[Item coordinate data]

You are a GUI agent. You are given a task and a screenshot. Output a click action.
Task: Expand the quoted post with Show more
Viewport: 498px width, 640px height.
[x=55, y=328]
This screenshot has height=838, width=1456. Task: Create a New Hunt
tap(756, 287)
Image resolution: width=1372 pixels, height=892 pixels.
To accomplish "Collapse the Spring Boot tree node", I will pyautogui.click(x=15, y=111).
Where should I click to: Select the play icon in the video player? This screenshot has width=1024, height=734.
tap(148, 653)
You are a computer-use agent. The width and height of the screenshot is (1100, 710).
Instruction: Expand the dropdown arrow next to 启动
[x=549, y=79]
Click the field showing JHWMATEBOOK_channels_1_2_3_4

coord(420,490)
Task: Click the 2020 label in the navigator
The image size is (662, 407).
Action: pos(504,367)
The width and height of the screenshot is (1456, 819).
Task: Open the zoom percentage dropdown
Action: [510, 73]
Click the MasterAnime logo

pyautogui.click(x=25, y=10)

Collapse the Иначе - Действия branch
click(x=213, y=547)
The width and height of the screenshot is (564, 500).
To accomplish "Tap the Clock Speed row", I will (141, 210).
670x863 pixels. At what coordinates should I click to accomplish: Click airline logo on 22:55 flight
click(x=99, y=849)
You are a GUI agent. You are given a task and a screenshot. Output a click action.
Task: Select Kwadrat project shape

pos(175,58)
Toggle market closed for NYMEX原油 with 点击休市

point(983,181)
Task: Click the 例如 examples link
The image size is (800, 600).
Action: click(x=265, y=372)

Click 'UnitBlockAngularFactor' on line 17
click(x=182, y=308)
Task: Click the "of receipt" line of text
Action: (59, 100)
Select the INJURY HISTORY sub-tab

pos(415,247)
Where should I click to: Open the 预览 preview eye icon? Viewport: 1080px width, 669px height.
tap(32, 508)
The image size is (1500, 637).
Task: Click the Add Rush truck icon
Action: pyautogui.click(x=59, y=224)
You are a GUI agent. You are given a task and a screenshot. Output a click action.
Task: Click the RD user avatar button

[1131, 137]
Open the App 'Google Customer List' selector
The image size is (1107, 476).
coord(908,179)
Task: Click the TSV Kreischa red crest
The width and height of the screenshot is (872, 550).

• _Written request_: Retype all of the data above, line for line, without changing anything.

• _Exercise result_:
You are a GUI agent. You are given a task and a screenshot. Output a click action.
Task: Expand the quoted post with Show more
Viewport: 498px width, 640px height.
[x=55, y=328]
This screenshot has height=838, width=1456. Task: Create a New Hunt
tap(756, 287)
Image resolution: width=1372 pixels, height=892 pixels.
To accomplish "Collapse the Spring Boot tree node", I will pyautogui.click(x=15, y=111).
Where should I click to: Select the play icon in the video player? This screenshot has width=1024, height=734.
tap(148, 653)
You are a computer-use agent. The width and height of the screenshot is (1100, 710).
Instruction: Expand the dropdown arrow next to 启动
[x=549, y=79]
Click the field showing JHWMATEBOOK_channels_1_2_3_4

coord(420,490)
Task: Click the 2020 label in the navigator
The image size is (662, 407).
Action: pos(504,367)
The width and height of the screenshot is (1456, 819).
Task: Open the zoom percentage dropdown
Action: [510, 73]
Click the MasterAnime logo

pyautogui.click(x=25, y=10)

Collapse the Иначе - Действия branch
click(x=213, y=547)
The width and height of the screenshot is (564, 500).
To accomplish "Tap the Clock Speed row", I will (141, 210).
670x863 pixels. At what coordinates should I click to accomplish: Click airline logo on 22:55 flight
click(x=99, y=849)
You are a GUI agent. You are given a task and a screenshot. Output a click action.
Task: Select Kwadrat project shape

pos(175,58)
Toggle market closed for NYMEX原油 with 点击休市

point(983,181)
Task: Click the 例如 examples link
The image size is (800, 600).
Action: click(x=265, y=372)

Click 'UnitBlockAngularFactor' on line 17
click(x=182, y=308)
Task: Click the "of receipt" line of text
Action: (59, 100)
Select the INJURY HISTORY sub-tab

pos(415,247)
Where should I click to: Open the 预览 preview eye icon? Viewport: 1080px width, 669px height.
tap(32, 508)
The image size is (1500, 637).
Task: Click the Add Rush truck icon
Action: pyautogui.click(x=59, y=224)
You are a GUI agent. You are given a task and a screenshot. Output a click action.
Task: Click the RD user avatar button

[1131, 137]
Open the App 'Google Customer List' selector
The image size is (1107, 476).
coord(908,179)
Task: Click the TSV Kreischa red crest
The width and height of the screenshot is (872, 550).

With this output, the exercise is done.